The conic $B(r,s)=0$ is tangent to the line $\mathbb P(\langle u,v\rangle)$ in $\mathbb P(\mathbb R^3)$.
if and only if the equation $B(\alpha u+\beta v,\alpha u+\beta v)=0$ in $[\alpha:\beta]\in\mathbb P(\mathbb R^2)$ has 1 solution.

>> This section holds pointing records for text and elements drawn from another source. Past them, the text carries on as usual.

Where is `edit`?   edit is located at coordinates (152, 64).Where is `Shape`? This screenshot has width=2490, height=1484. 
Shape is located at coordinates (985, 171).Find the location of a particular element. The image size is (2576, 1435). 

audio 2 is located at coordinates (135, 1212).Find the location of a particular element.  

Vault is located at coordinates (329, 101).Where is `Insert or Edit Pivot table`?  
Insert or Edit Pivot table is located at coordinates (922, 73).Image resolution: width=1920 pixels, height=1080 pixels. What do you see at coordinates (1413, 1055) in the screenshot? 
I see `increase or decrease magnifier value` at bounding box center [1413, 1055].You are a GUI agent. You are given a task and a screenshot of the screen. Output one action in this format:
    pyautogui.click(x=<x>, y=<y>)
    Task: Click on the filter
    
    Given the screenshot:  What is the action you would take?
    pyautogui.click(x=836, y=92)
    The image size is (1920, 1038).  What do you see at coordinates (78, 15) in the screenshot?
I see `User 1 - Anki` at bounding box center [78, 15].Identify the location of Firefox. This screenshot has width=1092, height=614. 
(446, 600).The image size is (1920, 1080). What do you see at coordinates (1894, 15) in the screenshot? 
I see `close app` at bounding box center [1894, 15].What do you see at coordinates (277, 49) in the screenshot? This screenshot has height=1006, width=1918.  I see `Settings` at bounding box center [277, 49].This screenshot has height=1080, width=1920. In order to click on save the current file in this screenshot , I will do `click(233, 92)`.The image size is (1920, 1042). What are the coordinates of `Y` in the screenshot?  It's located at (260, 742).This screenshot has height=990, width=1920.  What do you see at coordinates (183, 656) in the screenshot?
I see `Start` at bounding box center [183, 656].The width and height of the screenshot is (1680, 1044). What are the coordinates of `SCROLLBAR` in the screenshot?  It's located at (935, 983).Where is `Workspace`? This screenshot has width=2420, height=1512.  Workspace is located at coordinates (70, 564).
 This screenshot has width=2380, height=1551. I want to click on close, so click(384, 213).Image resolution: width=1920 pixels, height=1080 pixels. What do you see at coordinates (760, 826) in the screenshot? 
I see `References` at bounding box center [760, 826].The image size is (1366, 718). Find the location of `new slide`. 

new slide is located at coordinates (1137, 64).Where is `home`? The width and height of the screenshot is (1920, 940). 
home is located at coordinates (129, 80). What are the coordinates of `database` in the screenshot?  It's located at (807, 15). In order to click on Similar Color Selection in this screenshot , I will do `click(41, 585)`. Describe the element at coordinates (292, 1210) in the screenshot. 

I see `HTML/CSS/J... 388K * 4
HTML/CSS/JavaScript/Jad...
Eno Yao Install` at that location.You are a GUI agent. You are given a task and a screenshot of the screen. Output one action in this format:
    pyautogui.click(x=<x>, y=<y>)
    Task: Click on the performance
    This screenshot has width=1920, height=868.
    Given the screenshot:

if and only if the determinant $B(u,v)^2-B(u,u)B(v,v)=0$
Rewrite by the definition of $B(r,s)$:
$$\small(x_1C_1(u,v)+x_2C_2(u,v)+x_3C_3(u,v))^2-(x_1C_1(u,u)+x_2C_2(u,u)+x_3C_3(u,u))(x_1C_1(v,v)+x_2C_2(v,v)+x_3C_3(v,v))$$This is a bilinear form in $[x_1:x_2:x_3]$.